Sambil menunduk dan membisikkan kata-kata terima kasih dia menerima tiga cawan arak berturut-turut. Biarpun dia tidak biasa minum banyak arak, akan tetapi terpaksa tiga cawan arak itu diminumnya tanpa banyak membantah.
Melihat ini The Kwat Lin dan Kiam-mo Cai-li tertawa girang dan dari seberang meja, The Kwat Lin mengedipkan sebelah matanya kepada Sang Pangeran Tang Sin Ong mengerti akan isyarat ini, maka dia lalu melepas seuntai kalung emas bertaburan permata yang tergantung di lehernya, bangkit berdiri dan mengulurkan kedus tangan yang memegang kalung itu kepada Swi Nio sambil berkata, "Nona Bu, kalung ini sama sekali tidak dapat mengimbangi kecantikan Nona, akan tetapi karena pada saat ini yang ada pada saya hanya kalung ini, maka sudilah Nona menerimanya sebagai tanda penghormatan saya kepada seorang Nona secantik dewi!"

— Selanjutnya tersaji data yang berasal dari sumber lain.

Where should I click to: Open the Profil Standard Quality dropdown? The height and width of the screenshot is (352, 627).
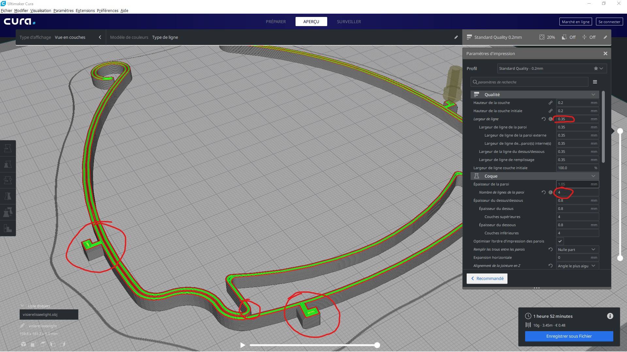point(552,68)
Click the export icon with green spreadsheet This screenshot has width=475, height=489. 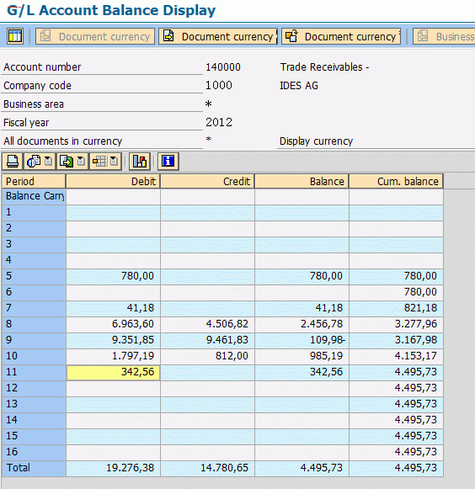pyautogui.click(x=67, y=162)
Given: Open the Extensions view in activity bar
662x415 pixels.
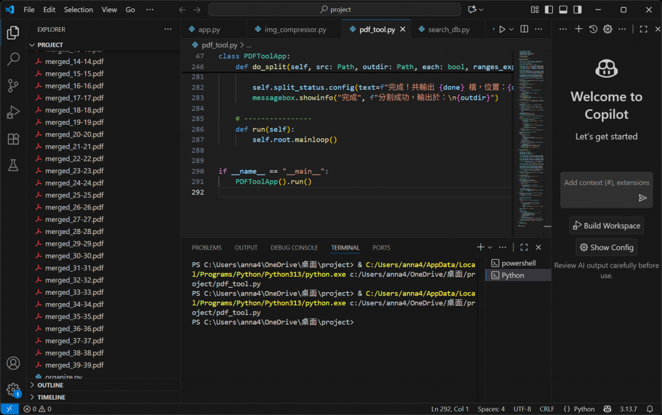Looking at the screenshot, I should click(13, 139).
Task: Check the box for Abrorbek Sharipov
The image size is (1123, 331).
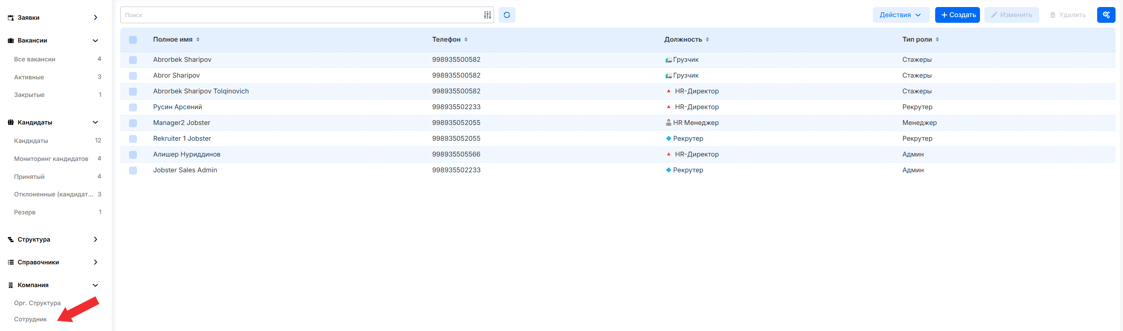Action: (133, 60)
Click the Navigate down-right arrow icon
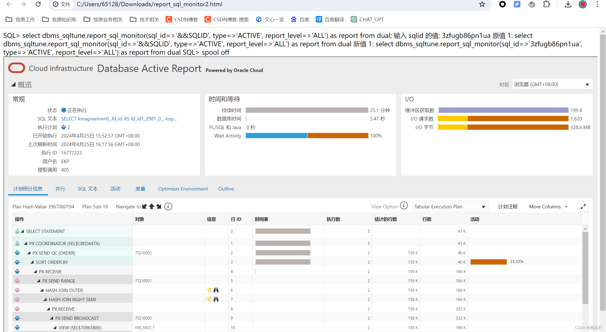 159,206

Bu Swi Nio terkejut sekali dan cepat dia menoleh kepada subonya. Menurutkan kata hatinya, ingin dia menolak keras dan mencela sikap pangeran yang terlalu berani itu. Akan tetapi dia melihat subonya mengangguk dan berkata "Swi Nio, Pangeran telah bermurah hati kepadamu, mengapa tidak lekas menerima dan menghaturkan terima kasih?
Bu Swi Nio merasa terdesak dan dengan suara gemetar dia berkata, "Hamba... hamba... tidak berani menerimanya...."
"Swi Nio...!" The Kwat Lin menegur.
"Bu Swi Nio, mengapa kau menolak kemurahan hati Pangeran?" Kiam-mo Cai-li juga ikut menegur.
Pangeran Tang Sin Ong tertawa. "Ahh, tentu saja Nona Bu merasa malu-malu, tidak seperti gadis-gadis yang haus akan harta benda. Hal ini malah menonjolkan kecemerlangan watak seorang gadis yang cantik jelita dan gagah perkasa! Nona, biarlah aku mengalungkan hadiah ini di lehermu." Berkata demikian, Sang Pangeran lalu bangkit berdiri dan mengalungkan kalung emas itu melingkari leher Swi Nio yang menundukkan kepalanya.
Karena tak dapat menolak lagi dan kalung yang lebar itu sudah mengalungi lehernya, dengan muka sebentar pucat, Swi Nio menjura, "Banyak terima kasih hamba haturkan...."
"Aaahhhh, jangan sungkan-sungkan. Dia tertawa, kedua orang wanita sakti itupun tertawa dan mereka bergantian menyuguhkan arak kepada Sang Pangeran dan juga Bu Swi Nio.
"Muridku, karena Pangeran telah bermurah hati kepadamu, tidak saja menyuguhkan arak tetapi juga menghadiahkan kalung, mengapa kau tidak bersikap sebagai seorang muridku yang tahu aturan dan mengenal budi. Hayo cepat suguhkan tiga cawan kepada Pangeran sebagai penghormatanmu!"
Muka Swi Nio menjadi merah. Dia tidak membantah kebenaran ucapan ini, maka secara terpaksa dia bangkit berdiri, dipandang oleh pangeran yang tersenyum-senyum dan mengelus jenggotnya, menghampiri pangeran dan menuangkan arak ke cawan Sang Pangeran dari guci emas.
"Silahkan Paduka minum arak sebagai tanda kehormatan hamba, Pangeran," kata Swi Nio dengan malu-malu.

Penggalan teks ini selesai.